(Entries taken from a collection)
══════════
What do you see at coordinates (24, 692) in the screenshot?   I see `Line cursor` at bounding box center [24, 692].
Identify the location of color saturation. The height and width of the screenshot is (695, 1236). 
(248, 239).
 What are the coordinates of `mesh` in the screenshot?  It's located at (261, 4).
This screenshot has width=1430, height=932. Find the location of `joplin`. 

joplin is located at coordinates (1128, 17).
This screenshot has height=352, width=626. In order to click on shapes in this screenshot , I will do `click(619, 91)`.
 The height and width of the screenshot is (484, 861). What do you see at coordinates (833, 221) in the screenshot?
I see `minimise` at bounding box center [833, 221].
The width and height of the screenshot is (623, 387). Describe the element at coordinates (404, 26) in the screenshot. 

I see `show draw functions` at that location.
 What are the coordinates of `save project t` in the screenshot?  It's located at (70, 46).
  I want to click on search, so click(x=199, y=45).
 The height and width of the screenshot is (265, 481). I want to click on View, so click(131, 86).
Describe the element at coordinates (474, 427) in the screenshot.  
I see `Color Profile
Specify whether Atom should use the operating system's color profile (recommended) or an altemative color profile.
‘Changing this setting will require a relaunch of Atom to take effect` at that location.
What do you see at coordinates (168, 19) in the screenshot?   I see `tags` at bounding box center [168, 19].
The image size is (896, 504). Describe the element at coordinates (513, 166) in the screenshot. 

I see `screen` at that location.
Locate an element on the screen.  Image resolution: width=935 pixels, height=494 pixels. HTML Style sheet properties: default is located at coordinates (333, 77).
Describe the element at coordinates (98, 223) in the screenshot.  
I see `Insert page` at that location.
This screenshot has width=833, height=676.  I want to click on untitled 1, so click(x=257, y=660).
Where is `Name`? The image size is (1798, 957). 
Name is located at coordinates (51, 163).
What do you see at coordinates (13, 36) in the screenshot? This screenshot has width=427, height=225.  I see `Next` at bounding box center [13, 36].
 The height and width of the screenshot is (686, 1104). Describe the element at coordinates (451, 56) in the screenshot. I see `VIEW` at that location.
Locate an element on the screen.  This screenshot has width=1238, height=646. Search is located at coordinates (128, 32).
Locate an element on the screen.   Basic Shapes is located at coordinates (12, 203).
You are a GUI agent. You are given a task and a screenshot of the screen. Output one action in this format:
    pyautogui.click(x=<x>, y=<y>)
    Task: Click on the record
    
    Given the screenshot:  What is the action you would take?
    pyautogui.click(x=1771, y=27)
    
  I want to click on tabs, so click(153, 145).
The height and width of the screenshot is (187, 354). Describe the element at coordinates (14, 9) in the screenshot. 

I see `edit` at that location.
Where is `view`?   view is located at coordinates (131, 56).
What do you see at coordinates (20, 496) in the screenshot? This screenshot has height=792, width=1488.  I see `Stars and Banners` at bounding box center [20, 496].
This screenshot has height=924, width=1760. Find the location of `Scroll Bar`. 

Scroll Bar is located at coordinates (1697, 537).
══════════
### Stated task
Repeat every one of the records above word for word.

### Expected answer
What do you see at coordinates (24, 692) in the screenshot?   I see `Line cursor` at bounding box center [24, 692].
Identify the location of color saturation. The height and width of the screenshot is (695, 1236). 
(248, 239).
 What are the coordinates of `mesh` in the screenshot?  It's located at (261, 4).
This screenshot has width=1430, height=932. Find the location of `joplin`. 

joplin is located at coordinates (1128, 17).
This screenshot has height=352, width=626. In order to click on shapes in this screenshot , I will do `click(619, 91)`.
 The height and width of the screenshot is (484, 861). What do you see at coordinates (833, 221) in the screenshot?
I see `minimise` at bounding box center [833, 221].
The width and height of the screenshot is (623, 387). Describe the element at coordinates (404, 26) in the screenshot. 

I see `show draw functions` at that location.
 What are the coordinates of `save project t` in the screenshot?  It's located at (70, 46).
  I want to click on search, so click(x=199, y=45).
 The height and width of the screenshot is (265, 481). I want to click on View, so click(131, 86).
Describe the element at coordinates (474, 427) in the screenshot.  
I see `Color Profile
Specify whether Atom should use the operating system's color profile (recommended) or an altemative color profile.
‘Changing this setting will require a relaunch of Atom to take effect` at that location.
What do you see at coordinates (168, 19) in the screenshot?   I see `tags` at bounding box center [168, 19].
The image size is (896, 504). Describe the element at coordinates (513, 166) in the screenshot. 

I see `screen` at that location.
Locate an element on the screen.  Image resolution: width=935 pixels, height=494 pixels. HTML Style sheet properties: default is located at coordinates (333, 77).
Describe the element at coordinates (98, 223) in the screenshot.  
I see `Insert page` at that location.
This screenshot has width=833, height=676.  I want to click on untitled 1, so click(x=257, y=660).
Where is `Name`? The image size is (1798, 957). 
Name is located at coordinates (51, 163).
What do you see at coordinates (13, 36) in the screenshot? This screenshot has width=427, height=225.  I see `Next` at bounding box center [13, 36].
 The height and width of the screenshot is (686, 1104). Describe the element at coordinates (451, 56) in the screenshot. I see `VIEW` at that location.
Locate an element on the screen.  This screenshot has width=1238, height=646. Search is located at coordinates (128, 32).
Locate an element on the screen.   Basic Shapes is located at coordinates (12, 203).
You are a GUI agent. You are given a task and a screenshot of the screen. Output one action in this format:
    pyautogui.click(x=<x>, y=<y>)
    Task: Click on the record
    
    Given the screenshot:  What is the action you would take?
    pyautogui.click(x=1771, y=27)
    
  I want to click on tabs, so click(153, 145).
The height and width of the screenshot is (187, 354). Describe the element at coordinates (14, 9) in the screenshot. 

I see `edit` at that location.
Where is `view`?   view is located at coordinates (131, 56).
What do you see at coordinates (20, 496) in the screenshot? This screenshot has height=792, width=1488.  I see `Stars and Banners` at bounding box center [20, 496].
This screenshot has height=924, width=1760. Find the location of `Scroll Bar`. 

Scroll Bar is located at coordinates (1697, 537).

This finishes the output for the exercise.